A charlatanice glorificada na Lei de Bases da Saúde

Uma vez mais o poder político encontra atalhos para a falta de provas das terapias alternativas.

As terapias alternativas deverão ficar reforçadas na nova Lei de Bases da Saúde, aprovada no final de Julho, caso esta seja confirmada pelo Presidente da República, em sentido contrário com os recuos que têm vindo a acontecer noutros países. O Governo francês anunciou recentemente que irá deixar de comparticipar remédios homeopáticos por causa da falta de provas da sua eficácia. O sistema nacional de saúde britânico já tinha decidido o mesmo pelas mesmas razões. O Governo espanhol avançou este ano com uma campanha de informação pública contra as pseudociências na saúde, enfatizando a falta de provas das terapias alternativas (o hashtag da campanha é #coNprueba). Nós insistimos em andar em contramão. Na versão aprovada pelos deputados, pode ler-se na Base 26:

1 – “O exercício das terapêuticas não convencionais é regulado por lei, efectuado de modo integrado com as terapêuticas convencionais e de forma a garantir a protecção da saúde das pessoas e das comunidades, a qualidade assistencial e tendo por base a melhor evidência científica”;

2 – “É competência do ministério responsável pela área da saúde e credenciação, tutela e fiscalização da prática das terapêuticas não convencionais, de acordo com a definição aprovada pela Organização Mundial da Saúde”.
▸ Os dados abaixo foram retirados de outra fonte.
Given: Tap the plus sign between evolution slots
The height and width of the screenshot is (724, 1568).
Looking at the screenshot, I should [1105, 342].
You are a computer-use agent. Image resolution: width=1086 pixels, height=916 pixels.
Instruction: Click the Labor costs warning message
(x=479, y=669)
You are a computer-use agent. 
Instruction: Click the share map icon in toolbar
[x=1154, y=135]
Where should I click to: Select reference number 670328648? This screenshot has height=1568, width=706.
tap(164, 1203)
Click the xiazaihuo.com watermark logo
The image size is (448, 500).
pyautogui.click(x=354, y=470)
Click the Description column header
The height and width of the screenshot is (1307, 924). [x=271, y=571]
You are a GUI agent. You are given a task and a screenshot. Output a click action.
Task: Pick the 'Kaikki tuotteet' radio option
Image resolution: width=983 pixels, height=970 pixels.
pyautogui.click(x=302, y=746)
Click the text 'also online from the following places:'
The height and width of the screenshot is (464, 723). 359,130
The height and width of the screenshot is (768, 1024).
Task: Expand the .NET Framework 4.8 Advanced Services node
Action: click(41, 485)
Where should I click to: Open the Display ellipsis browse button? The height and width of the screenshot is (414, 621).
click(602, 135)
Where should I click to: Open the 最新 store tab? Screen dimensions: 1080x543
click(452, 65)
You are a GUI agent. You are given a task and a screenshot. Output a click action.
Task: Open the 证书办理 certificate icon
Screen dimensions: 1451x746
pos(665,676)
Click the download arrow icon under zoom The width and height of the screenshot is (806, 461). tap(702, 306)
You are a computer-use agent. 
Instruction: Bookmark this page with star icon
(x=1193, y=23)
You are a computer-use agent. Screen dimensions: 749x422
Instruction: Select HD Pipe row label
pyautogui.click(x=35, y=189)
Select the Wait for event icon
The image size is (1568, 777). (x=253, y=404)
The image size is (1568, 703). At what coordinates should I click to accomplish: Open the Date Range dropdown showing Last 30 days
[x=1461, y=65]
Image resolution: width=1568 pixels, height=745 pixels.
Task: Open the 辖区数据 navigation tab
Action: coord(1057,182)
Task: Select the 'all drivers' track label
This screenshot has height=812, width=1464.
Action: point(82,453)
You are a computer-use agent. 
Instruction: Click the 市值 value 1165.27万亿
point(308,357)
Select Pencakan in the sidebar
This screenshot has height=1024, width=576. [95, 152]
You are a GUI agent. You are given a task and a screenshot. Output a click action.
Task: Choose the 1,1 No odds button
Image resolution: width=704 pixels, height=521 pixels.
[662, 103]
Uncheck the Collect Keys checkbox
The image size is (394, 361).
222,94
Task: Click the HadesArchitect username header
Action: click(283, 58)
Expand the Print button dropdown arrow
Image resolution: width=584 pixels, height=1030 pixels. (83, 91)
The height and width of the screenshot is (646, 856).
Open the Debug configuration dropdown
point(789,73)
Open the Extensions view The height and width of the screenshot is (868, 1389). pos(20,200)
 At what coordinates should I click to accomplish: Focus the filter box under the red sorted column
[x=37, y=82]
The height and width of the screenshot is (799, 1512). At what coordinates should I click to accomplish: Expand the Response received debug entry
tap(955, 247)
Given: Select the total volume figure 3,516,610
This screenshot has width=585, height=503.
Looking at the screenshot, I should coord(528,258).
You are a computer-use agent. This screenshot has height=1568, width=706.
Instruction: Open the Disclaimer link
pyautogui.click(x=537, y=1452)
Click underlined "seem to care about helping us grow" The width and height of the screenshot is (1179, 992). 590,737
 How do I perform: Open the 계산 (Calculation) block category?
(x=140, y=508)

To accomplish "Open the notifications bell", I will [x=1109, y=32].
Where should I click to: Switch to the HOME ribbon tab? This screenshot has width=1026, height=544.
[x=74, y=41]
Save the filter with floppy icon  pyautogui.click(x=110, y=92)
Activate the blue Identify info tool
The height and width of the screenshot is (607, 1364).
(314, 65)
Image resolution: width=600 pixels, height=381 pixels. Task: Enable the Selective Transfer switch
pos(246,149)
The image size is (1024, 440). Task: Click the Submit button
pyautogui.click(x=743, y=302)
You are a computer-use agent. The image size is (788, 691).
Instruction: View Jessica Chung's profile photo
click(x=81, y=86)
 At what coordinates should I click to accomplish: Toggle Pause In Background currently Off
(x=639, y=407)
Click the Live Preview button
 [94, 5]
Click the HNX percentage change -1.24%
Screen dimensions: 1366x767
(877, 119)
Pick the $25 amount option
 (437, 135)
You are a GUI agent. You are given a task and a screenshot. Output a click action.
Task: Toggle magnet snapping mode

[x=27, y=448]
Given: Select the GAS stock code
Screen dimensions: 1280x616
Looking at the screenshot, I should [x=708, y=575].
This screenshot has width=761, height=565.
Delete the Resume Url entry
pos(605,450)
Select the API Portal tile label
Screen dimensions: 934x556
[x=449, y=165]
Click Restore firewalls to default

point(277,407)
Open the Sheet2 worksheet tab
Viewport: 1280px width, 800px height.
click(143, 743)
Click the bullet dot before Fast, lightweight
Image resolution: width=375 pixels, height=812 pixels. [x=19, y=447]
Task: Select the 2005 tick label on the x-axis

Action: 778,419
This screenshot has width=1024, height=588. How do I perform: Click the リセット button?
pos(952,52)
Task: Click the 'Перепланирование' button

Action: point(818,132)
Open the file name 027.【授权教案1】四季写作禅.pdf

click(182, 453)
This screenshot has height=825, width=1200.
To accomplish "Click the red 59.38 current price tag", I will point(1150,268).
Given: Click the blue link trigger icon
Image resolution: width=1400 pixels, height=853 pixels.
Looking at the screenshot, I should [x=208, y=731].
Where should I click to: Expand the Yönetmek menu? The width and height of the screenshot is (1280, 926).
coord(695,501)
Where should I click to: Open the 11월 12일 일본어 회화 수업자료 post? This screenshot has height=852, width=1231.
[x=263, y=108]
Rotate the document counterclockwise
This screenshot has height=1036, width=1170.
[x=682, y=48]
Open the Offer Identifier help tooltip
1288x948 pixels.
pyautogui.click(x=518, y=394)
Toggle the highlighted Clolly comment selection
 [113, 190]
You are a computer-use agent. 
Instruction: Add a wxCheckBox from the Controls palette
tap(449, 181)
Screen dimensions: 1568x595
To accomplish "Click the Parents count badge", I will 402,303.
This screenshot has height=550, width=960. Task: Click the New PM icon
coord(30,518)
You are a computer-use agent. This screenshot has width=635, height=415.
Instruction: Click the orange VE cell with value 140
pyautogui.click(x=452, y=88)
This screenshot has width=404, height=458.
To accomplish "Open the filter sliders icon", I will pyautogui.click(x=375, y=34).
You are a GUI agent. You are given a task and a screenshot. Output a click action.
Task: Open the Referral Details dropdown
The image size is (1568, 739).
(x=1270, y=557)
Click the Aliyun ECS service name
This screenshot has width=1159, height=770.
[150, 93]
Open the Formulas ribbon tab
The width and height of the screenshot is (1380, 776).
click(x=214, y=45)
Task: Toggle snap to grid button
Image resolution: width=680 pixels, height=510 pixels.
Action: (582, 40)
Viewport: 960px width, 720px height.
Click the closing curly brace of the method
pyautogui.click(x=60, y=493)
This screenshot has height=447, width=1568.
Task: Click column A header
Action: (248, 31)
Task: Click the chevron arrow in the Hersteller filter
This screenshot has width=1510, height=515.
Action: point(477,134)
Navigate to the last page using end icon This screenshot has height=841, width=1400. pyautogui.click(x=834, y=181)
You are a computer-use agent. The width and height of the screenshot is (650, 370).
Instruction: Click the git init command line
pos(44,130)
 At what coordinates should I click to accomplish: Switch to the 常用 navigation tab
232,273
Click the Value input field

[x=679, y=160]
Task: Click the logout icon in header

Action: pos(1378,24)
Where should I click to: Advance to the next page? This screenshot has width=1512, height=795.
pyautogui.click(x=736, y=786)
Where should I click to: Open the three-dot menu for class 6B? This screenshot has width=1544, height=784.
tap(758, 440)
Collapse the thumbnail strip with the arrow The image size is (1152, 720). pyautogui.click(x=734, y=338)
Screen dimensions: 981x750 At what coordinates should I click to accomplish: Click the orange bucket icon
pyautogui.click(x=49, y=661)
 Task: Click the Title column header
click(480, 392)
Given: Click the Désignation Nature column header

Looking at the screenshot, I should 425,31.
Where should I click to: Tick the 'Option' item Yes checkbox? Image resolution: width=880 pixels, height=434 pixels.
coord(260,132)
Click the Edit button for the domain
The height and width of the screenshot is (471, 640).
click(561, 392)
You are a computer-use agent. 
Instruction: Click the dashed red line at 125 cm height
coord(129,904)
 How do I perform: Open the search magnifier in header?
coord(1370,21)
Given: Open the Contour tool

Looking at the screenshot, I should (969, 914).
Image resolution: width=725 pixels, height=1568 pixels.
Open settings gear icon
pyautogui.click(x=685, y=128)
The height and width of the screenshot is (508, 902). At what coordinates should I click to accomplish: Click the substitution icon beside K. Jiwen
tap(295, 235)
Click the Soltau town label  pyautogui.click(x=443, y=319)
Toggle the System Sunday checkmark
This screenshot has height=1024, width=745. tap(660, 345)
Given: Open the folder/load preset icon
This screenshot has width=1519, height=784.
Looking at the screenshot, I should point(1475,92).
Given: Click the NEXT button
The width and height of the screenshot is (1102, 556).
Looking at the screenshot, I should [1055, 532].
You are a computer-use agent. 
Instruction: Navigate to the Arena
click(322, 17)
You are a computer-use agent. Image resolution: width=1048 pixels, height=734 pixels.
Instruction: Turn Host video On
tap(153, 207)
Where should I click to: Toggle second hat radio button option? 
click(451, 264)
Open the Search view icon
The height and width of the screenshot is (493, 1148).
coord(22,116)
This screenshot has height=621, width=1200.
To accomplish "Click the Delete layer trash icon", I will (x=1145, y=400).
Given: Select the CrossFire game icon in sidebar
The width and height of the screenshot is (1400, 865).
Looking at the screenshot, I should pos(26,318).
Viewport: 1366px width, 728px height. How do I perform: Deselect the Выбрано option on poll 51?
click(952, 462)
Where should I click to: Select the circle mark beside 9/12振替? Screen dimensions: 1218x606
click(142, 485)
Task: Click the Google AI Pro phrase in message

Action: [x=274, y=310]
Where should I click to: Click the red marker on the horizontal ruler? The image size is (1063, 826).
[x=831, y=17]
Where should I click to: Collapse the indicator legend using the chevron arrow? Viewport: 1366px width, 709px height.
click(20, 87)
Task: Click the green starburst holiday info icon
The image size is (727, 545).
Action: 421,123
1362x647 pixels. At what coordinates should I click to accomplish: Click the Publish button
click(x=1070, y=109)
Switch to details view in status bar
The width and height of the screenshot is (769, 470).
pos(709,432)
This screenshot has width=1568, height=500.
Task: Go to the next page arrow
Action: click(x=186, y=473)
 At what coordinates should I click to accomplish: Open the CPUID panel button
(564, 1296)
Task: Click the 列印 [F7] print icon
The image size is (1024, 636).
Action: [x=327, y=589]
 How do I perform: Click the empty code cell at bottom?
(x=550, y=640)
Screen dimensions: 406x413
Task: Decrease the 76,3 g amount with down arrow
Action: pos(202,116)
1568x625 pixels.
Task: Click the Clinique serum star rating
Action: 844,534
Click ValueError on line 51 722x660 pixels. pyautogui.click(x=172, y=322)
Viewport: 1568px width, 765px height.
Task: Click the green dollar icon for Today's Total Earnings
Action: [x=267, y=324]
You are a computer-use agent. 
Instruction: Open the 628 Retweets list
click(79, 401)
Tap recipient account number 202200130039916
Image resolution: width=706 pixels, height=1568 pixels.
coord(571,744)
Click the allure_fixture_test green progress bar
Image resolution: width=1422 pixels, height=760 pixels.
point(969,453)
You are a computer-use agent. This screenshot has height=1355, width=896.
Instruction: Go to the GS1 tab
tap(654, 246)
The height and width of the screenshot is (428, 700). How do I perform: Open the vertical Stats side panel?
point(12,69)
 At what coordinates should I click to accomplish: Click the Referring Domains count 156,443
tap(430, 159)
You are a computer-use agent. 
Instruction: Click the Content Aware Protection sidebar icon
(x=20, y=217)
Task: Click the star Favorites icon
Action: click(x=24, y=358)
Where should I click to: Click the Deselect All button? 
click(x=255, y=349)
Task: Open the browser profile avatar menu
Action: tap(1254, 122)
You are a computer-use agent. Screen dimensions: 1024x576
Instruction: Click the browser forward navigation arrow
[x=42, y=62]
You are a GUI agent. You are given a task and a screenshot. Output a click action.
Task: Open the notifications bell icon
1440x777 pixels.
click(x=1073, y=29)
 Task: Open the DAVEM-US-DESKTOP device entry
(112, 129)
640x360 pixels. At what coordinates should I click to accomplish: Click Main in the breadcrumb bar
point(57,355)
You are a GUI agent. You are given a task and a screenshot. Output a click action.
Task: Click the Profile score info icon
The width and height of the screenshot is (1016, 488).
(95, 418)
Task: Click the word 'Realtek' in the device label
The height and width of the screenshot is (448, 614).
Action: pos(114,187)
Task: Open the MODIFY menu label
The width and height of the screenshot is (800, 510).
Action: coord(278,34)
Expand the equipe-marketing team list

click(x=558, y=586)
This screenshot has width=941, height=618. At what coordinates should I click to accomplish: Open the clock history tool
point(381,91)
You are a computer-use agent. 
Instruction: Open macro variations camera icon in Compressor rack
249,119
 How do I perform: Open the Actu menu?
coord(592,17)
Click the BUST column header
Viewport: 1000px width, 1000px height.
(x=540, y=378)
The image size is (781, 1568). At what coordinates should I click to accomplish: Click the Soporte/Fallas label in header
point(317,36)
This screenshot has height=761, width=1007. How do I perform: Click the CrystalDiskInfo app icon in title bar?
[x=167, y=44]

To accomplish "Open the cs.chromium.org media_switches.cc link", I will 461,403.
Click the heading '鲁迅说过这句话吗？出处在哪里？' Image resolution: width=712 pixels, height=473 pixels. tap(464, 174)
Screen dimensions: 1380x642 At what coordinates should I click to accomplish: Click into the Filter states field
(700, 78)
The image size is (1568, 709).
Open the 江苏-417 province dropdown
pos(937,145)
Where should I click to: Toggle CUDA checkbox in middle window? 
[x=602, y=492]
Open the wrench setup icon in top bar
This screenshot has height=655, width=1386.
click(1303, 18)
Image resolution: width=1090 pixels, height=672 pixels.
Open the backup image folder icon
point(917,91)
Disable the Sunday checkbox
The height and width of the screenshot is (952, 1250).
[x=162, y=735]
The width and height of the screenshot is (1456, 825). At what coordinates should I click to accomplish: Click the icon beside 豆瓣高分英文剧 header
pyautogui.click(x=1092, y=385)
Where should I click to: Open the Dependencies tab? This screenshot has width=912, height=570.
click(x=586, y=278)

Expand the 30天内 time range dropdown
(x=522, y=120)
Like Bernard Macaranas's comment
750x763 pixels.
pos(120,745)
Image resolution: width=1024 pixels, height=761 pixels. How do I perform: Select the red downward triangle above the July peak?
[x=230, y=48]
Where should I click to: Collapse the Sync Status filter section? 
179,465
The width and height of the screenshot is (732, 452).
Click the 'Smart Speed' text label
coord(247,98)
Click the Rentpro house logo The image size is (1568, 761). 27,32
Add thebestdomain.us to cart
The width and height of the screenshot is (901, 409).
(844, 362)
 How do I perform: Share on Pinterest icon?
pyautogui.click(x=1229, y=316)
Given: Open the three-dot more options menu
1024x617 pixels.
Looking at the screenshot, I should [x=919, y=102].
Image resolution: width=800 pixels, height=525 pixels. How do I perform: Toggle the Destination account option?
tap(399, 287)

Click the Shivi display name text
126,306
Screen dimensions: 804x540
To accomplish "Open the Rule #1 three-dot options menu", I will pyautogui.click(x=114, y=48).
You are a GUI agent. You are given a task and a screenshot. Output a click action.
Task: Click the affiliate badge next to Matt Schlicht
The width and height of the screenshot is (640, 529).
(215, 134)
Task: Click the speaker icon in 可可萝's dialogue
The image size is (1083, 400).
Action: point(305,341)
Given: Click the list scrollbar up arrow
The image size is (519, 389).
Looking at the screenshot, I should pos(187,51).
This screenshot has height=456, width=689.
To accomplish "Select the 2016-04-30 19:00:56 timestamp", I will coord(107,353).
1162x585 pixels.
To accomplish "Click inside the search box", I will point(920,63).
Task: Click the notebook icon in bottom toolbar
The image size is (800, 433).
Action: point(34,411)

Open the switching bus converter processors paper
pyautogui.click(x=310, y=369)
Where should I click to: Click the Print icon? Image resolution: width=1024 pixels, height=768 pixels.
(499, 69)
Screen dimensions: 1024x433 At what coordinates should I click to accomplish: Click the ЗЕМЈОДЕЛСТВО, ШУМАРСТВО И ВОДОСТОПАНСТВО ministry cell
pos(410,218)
Por um lado, diz-se que as terapias alternativas devem ter “por base a melhor evidência científica” — caso em que não sobraria nada ou praticamente nada delas. Para logo a seguir dizer que, afinal, o que conta são os documentos políticos da Organização Mundial da Saúde (OMS). São duas coisas muito diferentes — a OMS é (também) uma organização política, que tal como a Assembleia da República portuguesa é permeável ao lobby. Se as terapias alternativas tivessem “por base a melhor evidência científica” não precisariam de leis especiais nem desta Base 26. Os seus tratamentos seriam aprovados, como quaisquer outros, em face das provas. Mas a nenhum tratamento de nenhuma terapia alternativa é exigido qualquer prova de eficácia para a sua introdução no mercado.

Os remédios homeopáticos, por exemplo, são aprovados pelo Infarmed através de um regime simplificado (artigo 137 do Decreto-Lei 176/2006), em que apenas têm de provar que são inócuos — o que não é difícil, pois são apenas água e açúcar e nenhum outro efeito têm a não ser o placebo. Se os terapeutas alternativos acreditam realmente que as suas práticas têm fundamento científico, então que aceitem sujeitar os seus tratamentos ao mesmo crivo exigido aos medicamentos normais, abdicando de todos os regimes especiais.

Esta não é a primeira vez que o poder político encontra atalhos para a falta de provas das terapias alternativas. Uma avalanche de legislação absurda aprovada desde 2013 obriga a Administração Central do Sistema de Saúde a emitir cédulas profissionais para praticantes de medicinas que não funcionam (o equivalente à Direcção-Geral de Veterinária creditar amestradores de dragões) e define mesmo conteúdos programáticos para licenciaturas em banha da cobra (uma fraude com o aval do Estado que induz alunos a fazerem essas licenciaturas em terapias alternativas).

A aspiração agora no horizonte é naturalmente a introdução destas práticas no Serviço Nacional de Saúde, pondo os contribuintes a pagar tratamentos que não funcionam e que colocam em risco a saúde e a vida dos doentes. Por exemplo, no caso do cancro, um estudo realizado com quase dois milhões de pacientes, publicado na revista científica JAMA Oncology no ano passado, revelou que os doentes oncológicos que recorrem às terapias alternativas em complemento aos tratamentos convencionais têm uma mortalidade duas vezes superior aos que recorrem apenas aos tratamentos convencionais. Isto acontece, entre outras coisas, porque atrasam o início dos tratamentos que realmente lhes podiam salvar a vida.

A Lei de Bases da Saúde deixa implícito que as terapias alternativas têm fundamento científico, o que não é verdade. O Presidente da República vetou recentemente o estatuto de interesse público da Escola Superior de Terapêuticas Não Convencionais por considerar que não existe “validade cientificamente comprovada”. As mesmíssimas razões se aplicam neste caso e justificam que o Presidente da República devolva esta Lei de Bases ao Parlamento, para que possa ser melhorada.